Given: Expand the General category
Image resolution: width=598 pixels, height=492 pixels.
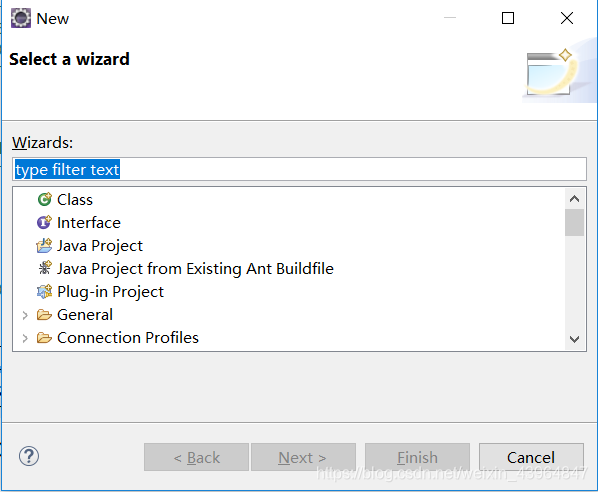Looking at the screenshot, I should (x=25, y=315).
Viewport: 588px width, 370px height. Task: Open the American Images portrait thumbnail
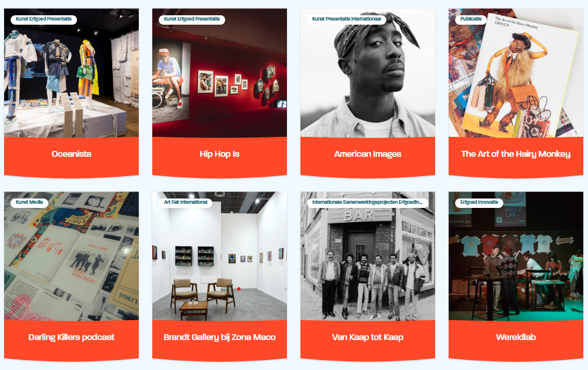pos(368,73)
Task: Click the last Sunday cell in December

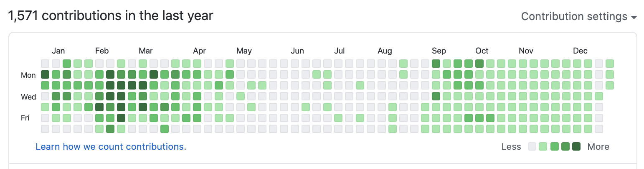Action: tap(610, 64)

========================================

**ACTIVITY**
Would you repeat the listing word for word and skip every picture?

**FINISHED TASK**
Given: Expand the General category
Image resolution: width=598 pixels, height=492 pixels.
Looking at the screenshot, I should (x=25, y=315).
Viewport: 588px width, 370px height. Task: Open the American Images portrait thumbnail
pos(368,73)
Task: Click the last Sunday cell in December

Action: tap(610, 64)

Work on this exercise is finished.